Problems with exp() functions returning NaN and infinity

I am having issues with the use of exp() functions in CUDA.

I’m unsure as to how to explain my problem so I will show my code.

//use the DE to get separation of the first step

	dev_DE = ((dev_E2 - dev_E1) + (dev_E4 - dev_E3)) /2;

	dev_Arg1 = -(dev_E2 - dev_E4 + dev_DE) * beta / 2;

	dev_Arg2 = -(dev_E1 - dev_E3 - dev_DE) * beta / 2;

	dev_Arg3 = -(dev_E4 - dev_E2 + dev_DE) * beta / 2;

	dev_Arg4 = -(dev_E3 - dev_E1 - dev_DE) * beta / 2;

	dev_Tn = (exp(dev_Arg1) - exp(dev_Arg2) + exp(dev_Arg3) - exp(dev_Arg4)) / 2;

	dev_s = dev_Tn;

	dev_s2 = dev_Tn * dev_Tn;

All variables are doubles.

The values are all shown prior to the exp() functions, however as I step through the calculation of dev_Tn the values turn to ??? in nsight 2.0.

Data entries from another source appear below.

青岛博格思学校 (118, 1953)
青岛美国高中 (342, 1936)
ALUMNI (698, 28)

Then once it calculates them all instead of showing the value of dev_Tn or dev_s, it only shows ???.

I am almost positive this is where my problem of NaN and infinity is coming from with my results for dev_s/dev_Tn since this is the only spot in my code that I am unable to actually see what is going on.

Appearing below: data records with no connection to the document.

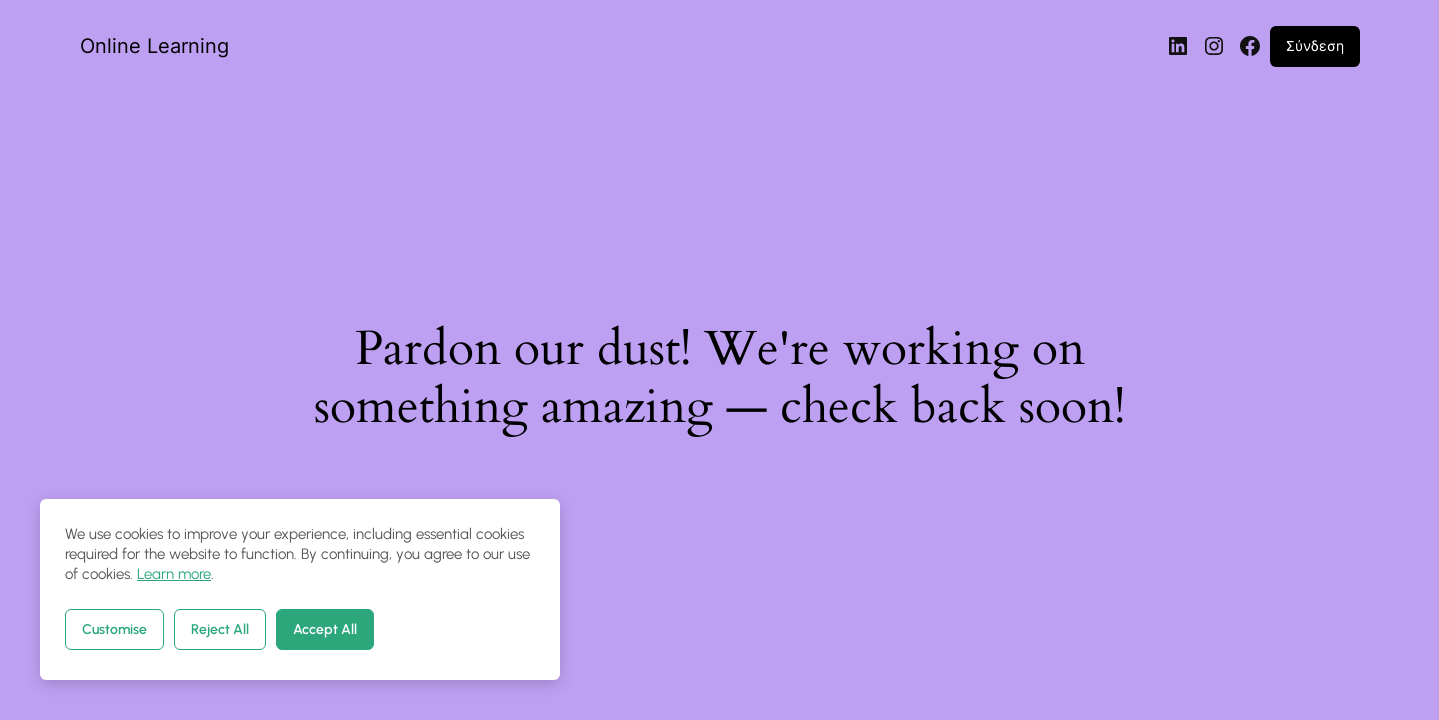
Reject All (220, 629)
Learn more (174, 574)
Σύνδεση (1315, 45)
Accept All (325, 629)
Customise (114, 629)
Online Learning (154, 46)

Has anyone else ran into this problem before?

Replacing the variables with numbers the program would look as follows.

//use the DE to get separation of the first step

	dev_DE = ((dev_E2 - dev_E1) + (dev_E4 - dev_E3)) /2;

	dev_Arg1 = -(dev_E2 - dev_E4 + dev_DE) * beta / 2;

	dev_Arg2 = -(dev_E1 - dev_E3 - dev_DE) * beta / 2;

	dev_Arg3 = -(dev_E4 - dev_E2 + dev_DE) * beta / 2;

	dev_Arg4 = -(dev_E3 - dev_E1 - dev_DE) * beta / 2;

	dev_Tn = (exp(-0.327973340603972) - exp(0.327973340603972) + exp(-0.327973340603972) - exp(0.327973340603972)) / 2;

	dev_s = dev_Tn;

	dev_s2 = dev_Tn * dev_Tn;

p.s.

If this section is done by hand it should look like

dev_Tn = (.720382224 - 1.38815196 + .720382224 - 1.38815196) / 2;

dev_Tn = -0.667769736;

dev_s = dev_Tn;

-0.667769736 is what I should be getting, and is a correct answer for the data we already have.

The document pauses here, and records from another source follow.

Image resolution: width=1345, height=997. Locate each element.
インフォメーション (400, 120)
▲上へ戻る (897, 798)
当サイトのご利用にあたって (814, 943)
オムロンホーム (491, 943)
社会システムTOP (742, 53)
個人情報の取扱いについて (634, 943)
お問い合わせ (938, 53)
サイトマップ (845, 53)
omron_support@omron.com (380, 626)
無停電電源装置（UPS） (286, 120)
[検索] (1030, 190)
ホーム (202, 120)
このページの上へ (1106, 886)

Any suggestions? This is really confusing me…

I don’t know if this will fix your problem, however you should use expf() instead of exp(). See Appendix C of the CUDA C Programming Guide for more details.

-Arrigo

I had tried that but it still returned the same result.
I tried all of the other suggested functions as well.

It’s quite odd actually because when debugging this section of code it reaches the line with the exp() and it stops.
Each time I move forward it removes the values of the args and returns nothing in the end.

Anyone else have any insight?

Sorry to bump but I really need some help with this.

Are you passing the right compiler flag to enable double precision ( -arch sm_13 or -arch sm_20)?
Is your hardware capable of running double precision?

My command line is as follows.

Runtime API (NVCC Compilation Type is hybrid object or .c file)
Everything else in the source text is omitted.